Finally getting back to finishing this. Except for some of the classical albums (which I want to go back to and fiddle with to make the tags more sensible) everything's in FLAC format now. I currently have a batch script running that is doing a mass conversion of everything (using multiple threads) from FLAC to OGG, for loading onto my Clip+.
Gathering up the stuff that wasn't on the archive DVDs proved more challenging than expected. At some point, I stopped religiously archiving raw rips to optical media, so a lot of the original WAVs/FLACs were scattered across multiple old backup drives from my past 3 desktop PCs. Tracking all of those down was a major PITA; I'm probably still missing a few, but at least I have the original CD media... somewhere. In the crawlspace. *shudder*
FLAC encodes from Bandcamp seem to have occasional issues which cause the replaygain tagger in Linux (metaflac) to choke. Not sure if this is a Bandcamp issue or a metaflac issue.
I'd forgotten what a PITA Rhapsody was (I bought MP3 downloads from them before I switched to Amazon and Bandcamp, sometimes they were cheaper than Amazon). Half of their album downloads would have corrupted files; usually this would correct itself if you downloaded again, occasionally it would not, or different files would be corrupted. Sorting through the mess of archived Rhapsody downloads to find the good versions of everything was pretty annoying. RIP and good riddance to Rhapsody.

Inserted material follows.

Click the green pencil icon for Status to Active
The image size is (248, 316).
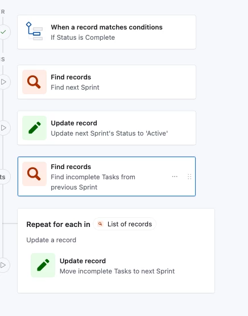point(34,128)
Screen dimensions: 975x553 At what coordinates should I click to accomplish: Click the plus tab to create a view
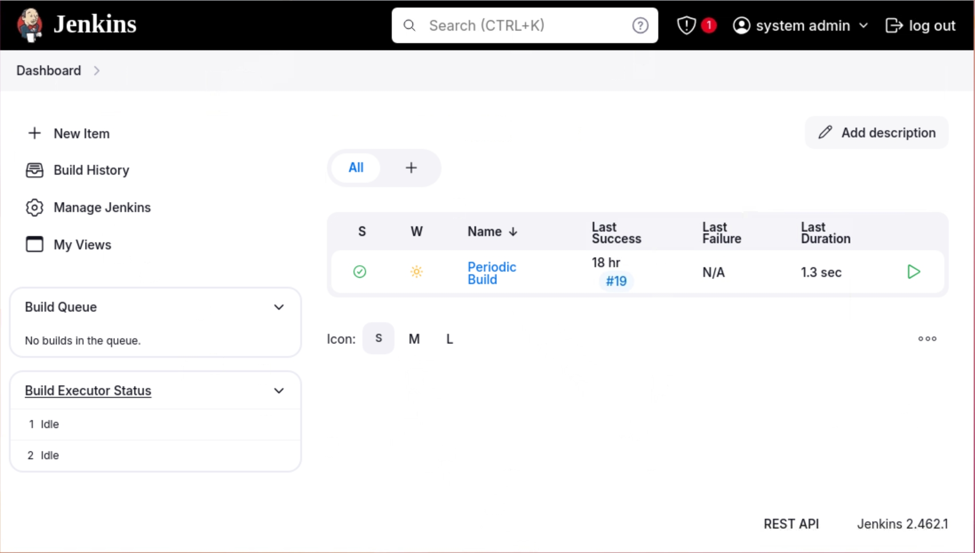(411, 168)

I debated what to do with stuff which was originally purchased as downloads in MP3 format. Converting to FLAC has no sonic benefit, and actually increases the amount of storage used. However, I find that I frequently go back and edit the start/end of tracks I've purchased in MP3 format (especially live albums, or stuff where tracks flow one into another), because MP3 encoding tends to insert small gaps (and occasionally, even glitches) at the start and/or end of tracks. Anything that is going to be edited and re-saved should be in a lossless format to prevent further degradation. So for that reason (and because I'm OCD) I transcoded the MP3s to FLAC. The directory names of the transcodes have a suffix to indicate that they came from a lossy source, as a reminder to myself that I don't have a lossless source for that album.
And then there are the cases where I have both the lossy download and the physical CD, but the lossy download has extra bonus tracks.
Vinyl rips also get tagged with a suffix on the directory name to indicate the source. These were a PITA too, because there were multiple archived versions of many of the vinyl rips on the optical media, representing different iterations of cleaning up clicks, pops, and other sonic defects. Had to sort out the duplicates.
Fun times. But I'm in the home stretch now!
Edit: The OGG transcode job is on the Bs now... B is for Buckethead (all threads chewing on Buckethead albums ATM)!
I set it up to use 6 streams (i.e. it processes 6 albums in parallel, each in a separate background job). It's keeping my FX-8350 pretty busy (load average hovering around 8, so all cores are loaded but nobody is starved for cycles), which is just about right to get it done as fast as possible without making the system noticeably laggy.